*** Task input Section Begins ***

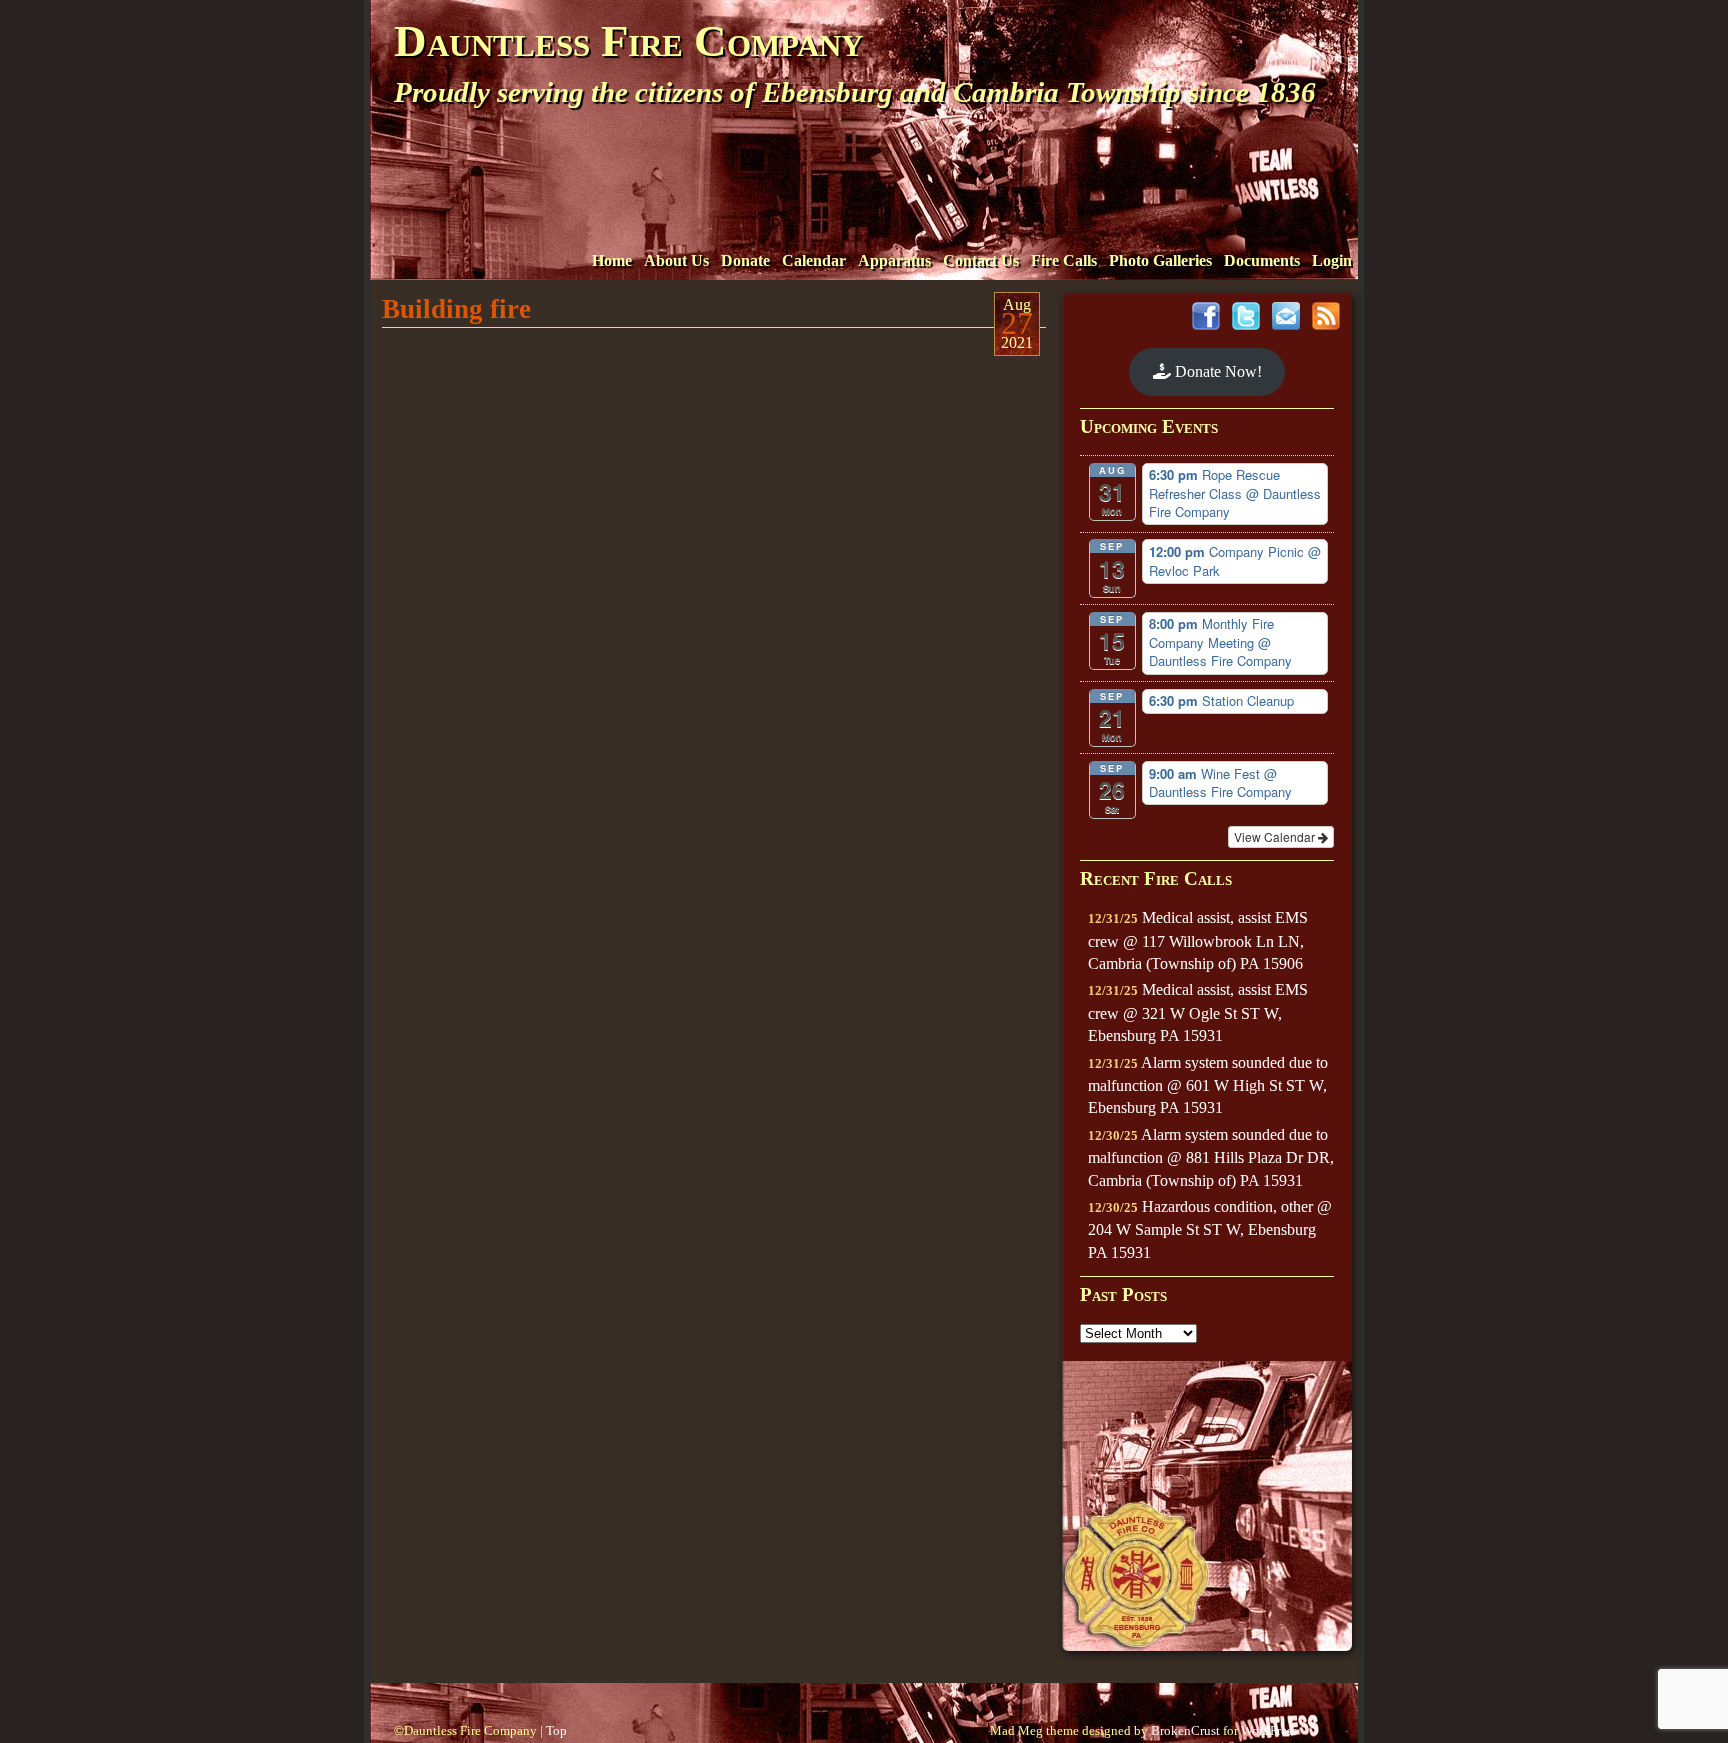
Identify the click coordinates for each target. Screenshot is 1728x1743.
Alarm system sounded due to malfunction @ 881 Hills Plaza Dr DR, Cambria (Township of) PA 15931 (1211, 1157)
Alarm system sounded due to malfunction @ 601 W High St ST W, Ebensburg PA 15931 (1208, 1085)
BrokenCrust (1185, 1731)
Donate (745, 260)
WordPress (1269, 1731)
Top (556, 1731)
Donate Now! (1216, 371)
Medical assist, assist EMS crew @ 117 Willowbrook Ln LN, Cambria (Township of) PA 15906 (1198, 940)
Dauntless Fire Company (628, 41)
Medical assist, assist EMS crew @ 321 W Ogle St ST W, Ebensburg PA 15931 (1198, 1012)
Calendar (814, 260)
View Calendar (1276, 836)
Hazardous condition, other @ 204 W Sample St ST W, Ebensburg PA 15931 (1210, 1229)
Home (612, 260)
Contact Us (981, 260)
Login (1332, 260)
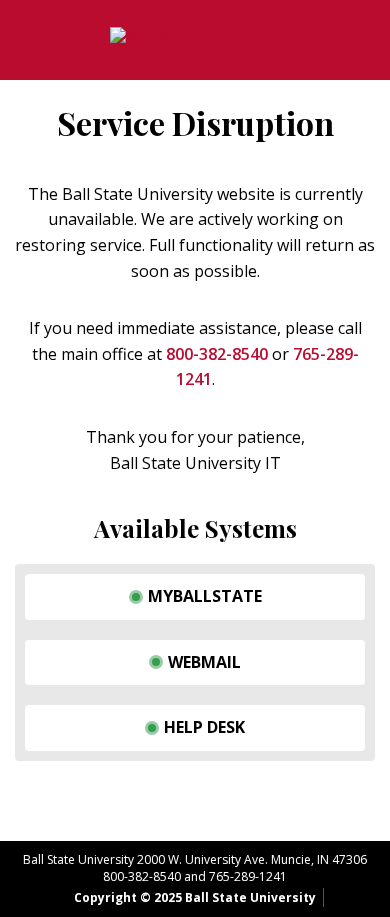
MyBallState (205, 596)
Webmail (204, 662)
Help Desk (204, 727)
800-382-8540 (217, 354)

*** Task input Section Ends ***
*** Task input Section Begins ***

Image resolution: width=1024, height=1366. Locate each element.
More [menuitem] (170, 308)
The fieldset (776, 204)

*** Task input Section Ends ***

* _Directions_: Above are the records. Copy only the lines from the one with "Alarm system sounded due to malfunction @ 881" through the one with "800-382-8540 (217, 354)", exactly, with no pictures.

* _Your solution_:
Alarm system sounded due to malfunction @ 881 Hills Plaza Dr DR, Cambria (Township of) PA 15931 (1211, 1157)
Alarm system sounded due to malfunction @ 601 W High St ST W, Ebensburg PA 15931 (1208, 1085)
BrokenCrust (1185, 1731)
Donate (745, 260)
WordPress (1269, 1731)
Top (556, 1731)
Donate Now! (1216, 371)
Medical assist, assist EMS crew @ 117 Willowbrook Ln LN, Cambria (Township of) PA 15906 (1198, 940)
Dauntless Fire Company (628, 41)
Medical assist, assist EMS crew @ 321 W Ogle St ST W, Ebensburg PA 15931 (1198, 1012)
Calendar (814, 260)
View Calendar (1276, 836)
Hazardous condition, other @ 204 W Sample St ST W, Ebensburg PA 15931 (1210, 1229)
Home (612, 260)
Contact Us (981, 260)
Login (1332, 260)
MyBallState (205, 596)
Webmail (204, 662)
Help Desk (204, 727)
800-382-8540 (217, 354)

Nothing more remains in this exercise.